Первая победа женщины над мужчиной – рассказ мужчины о его любви к другой. А окончательная ее победа – рассказ этой другой о своей любви к нему, о его любви к ней. Тайное стало явным, ваша любовь – моя. И пока этого нет, нельзя спать спокойно.
Все нерассказанное – непрерывно. Так, непокаянное убийство, например, – длится. То же о любви.
Вы не хотите, чтобы знали, что вы такого-то любите? Тогда говорите о нем: «я его обожаю!» Впрочем, некоторые знают, что это значит.
Рассказ.
– Когда мне было восемнадцать лет, в меня был безумно влюблен один банкир, еврей. Я была замужем, он женат. Толстый такой, но удивительно трогательный. Мы почти никогда не оставались одни, но когда это случалось, он мне говорил только одно слово: «Живите! Живите!» – И никогда не целовал руки. Однажды он устроил вечер, нарочно для меня, назвал прекрасных танцоров – я тогда страшно любила танцевать! Сам он не мог танцевать, потому что был слишком толст. Обыкновенно он на таких вечерах играл в карты. В этот вечер он не играл.

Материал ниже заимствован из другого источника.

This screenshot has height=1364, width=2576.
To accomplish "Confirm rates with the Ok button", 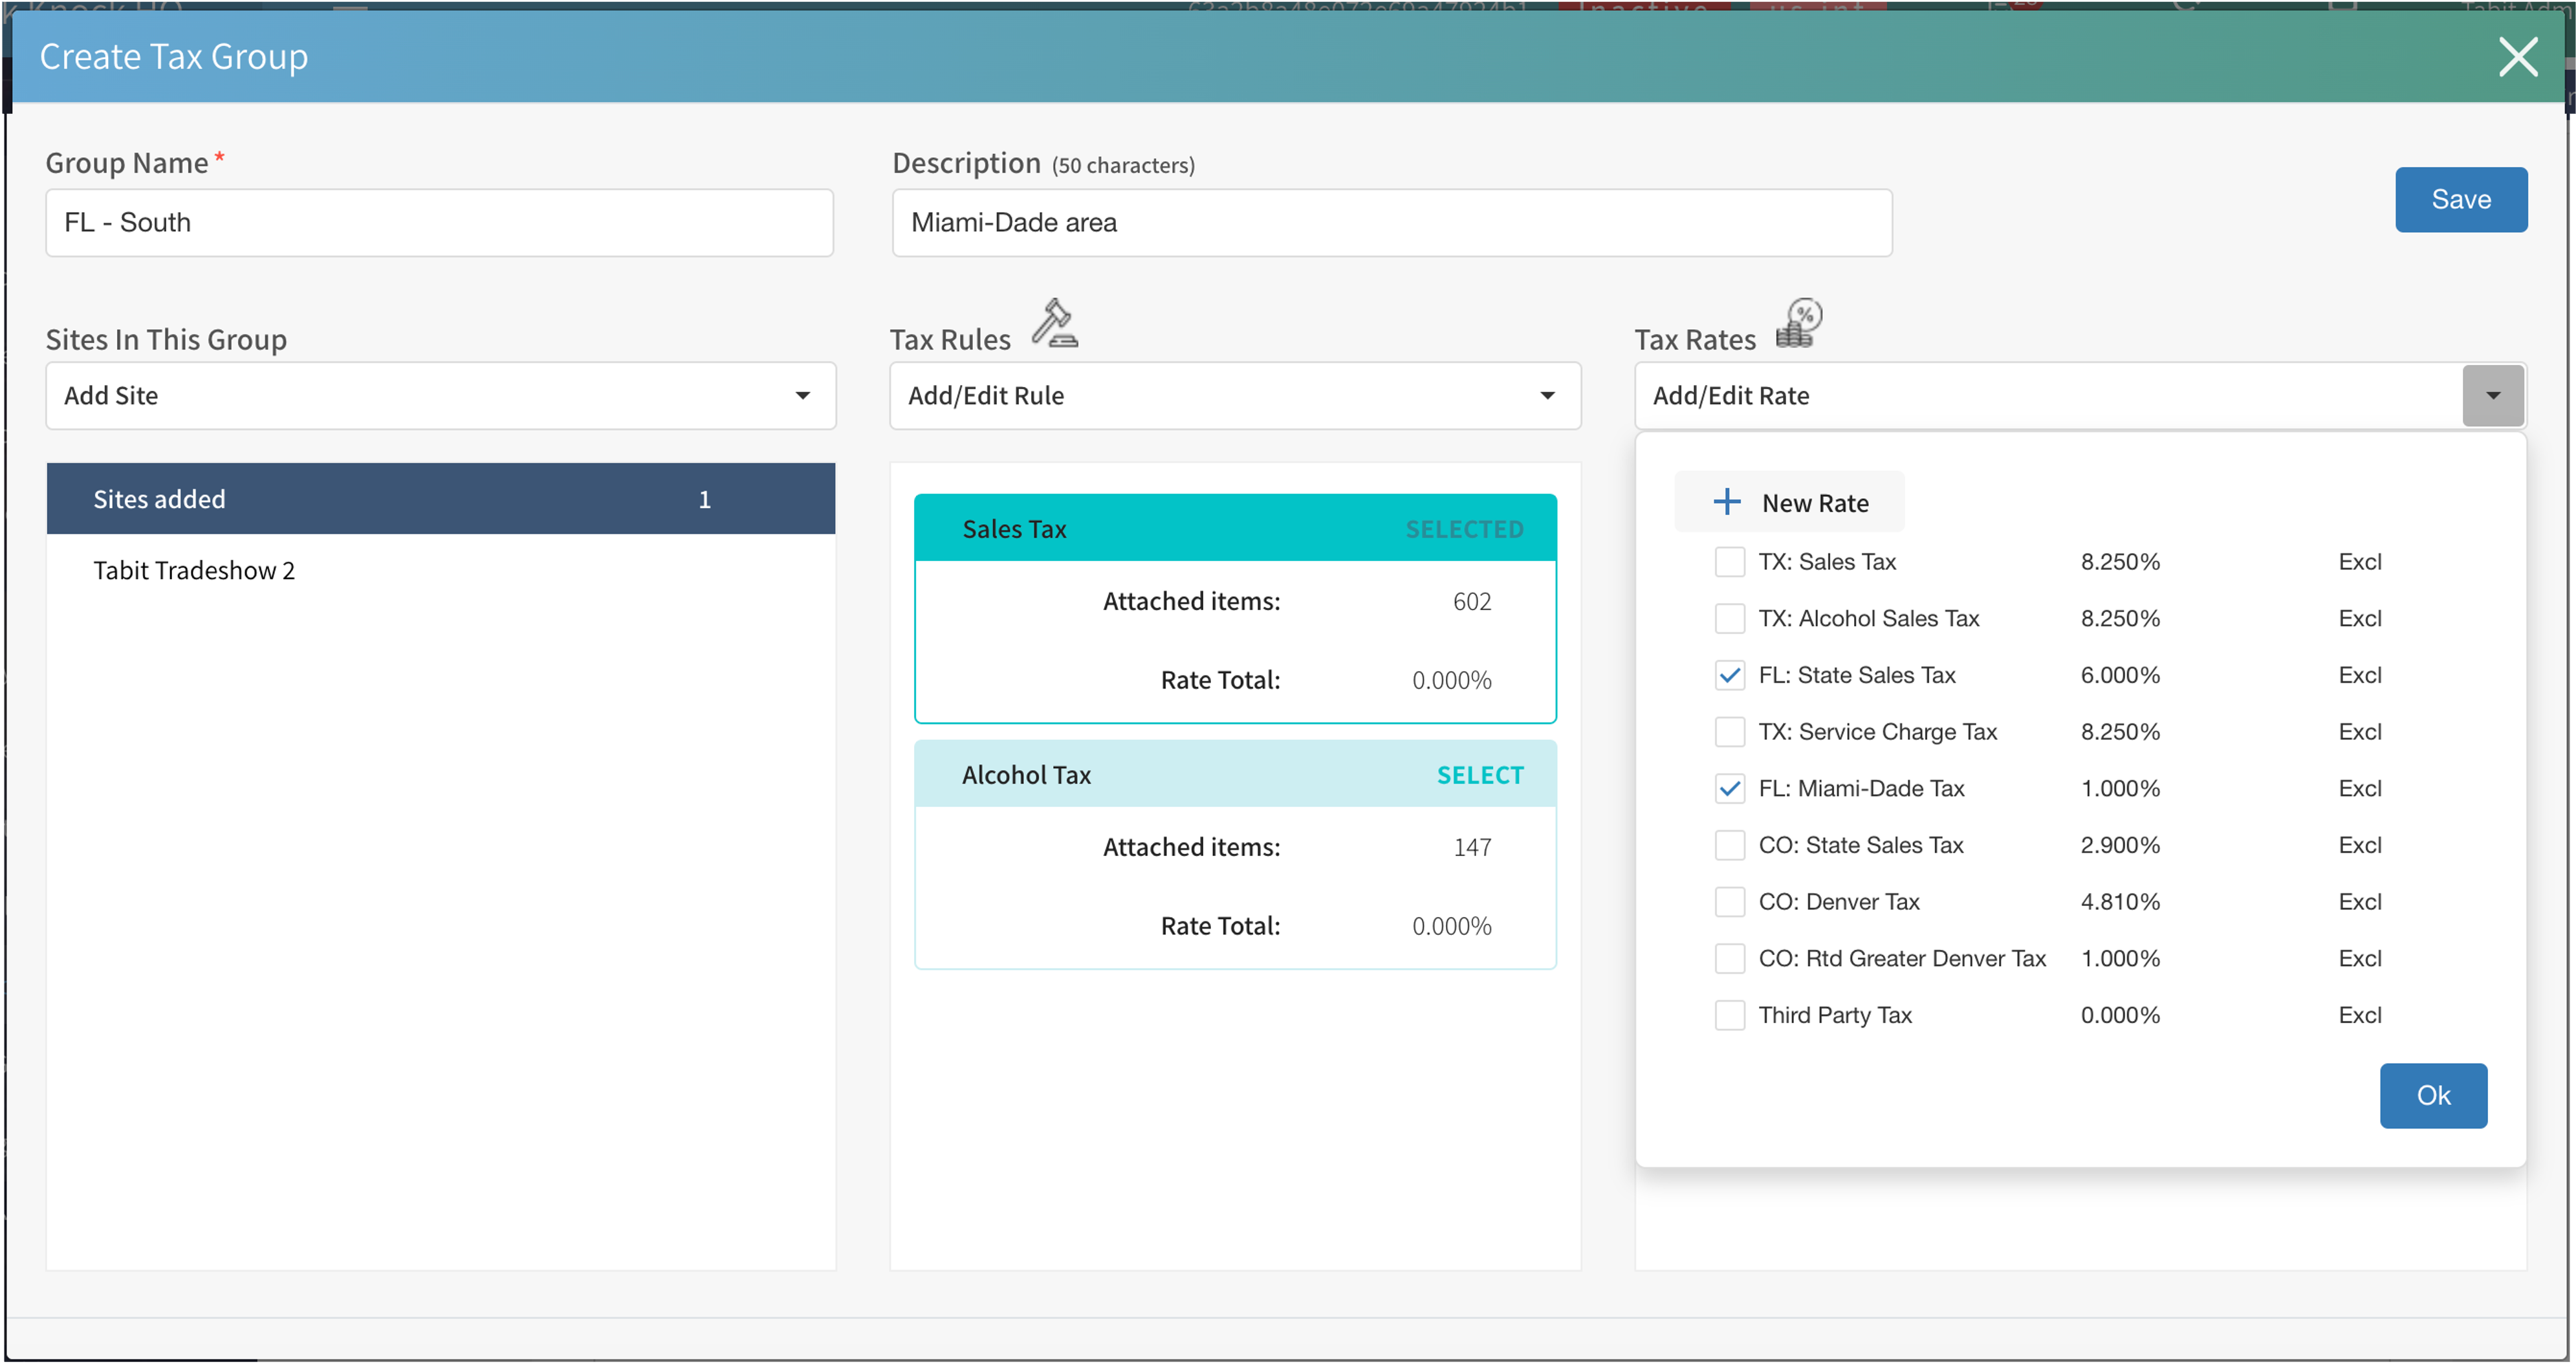I will coord(2432,1095).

(Рассказчице тридцать шесть лет, пленительна.)
– «Только живите!» Я уронила руки,
Я уронила нб руки жаркий лоб...
Так молодая Буря слушает Бога
Где-нибудь в поле, в какой-нибудь темный час.
И на высокий вал моего дыханья
Властная вдруг – словно с неба ложится длань.
И на уста мои чьи-то уста ложатся.
Так молодую Бурю слушает – Бог.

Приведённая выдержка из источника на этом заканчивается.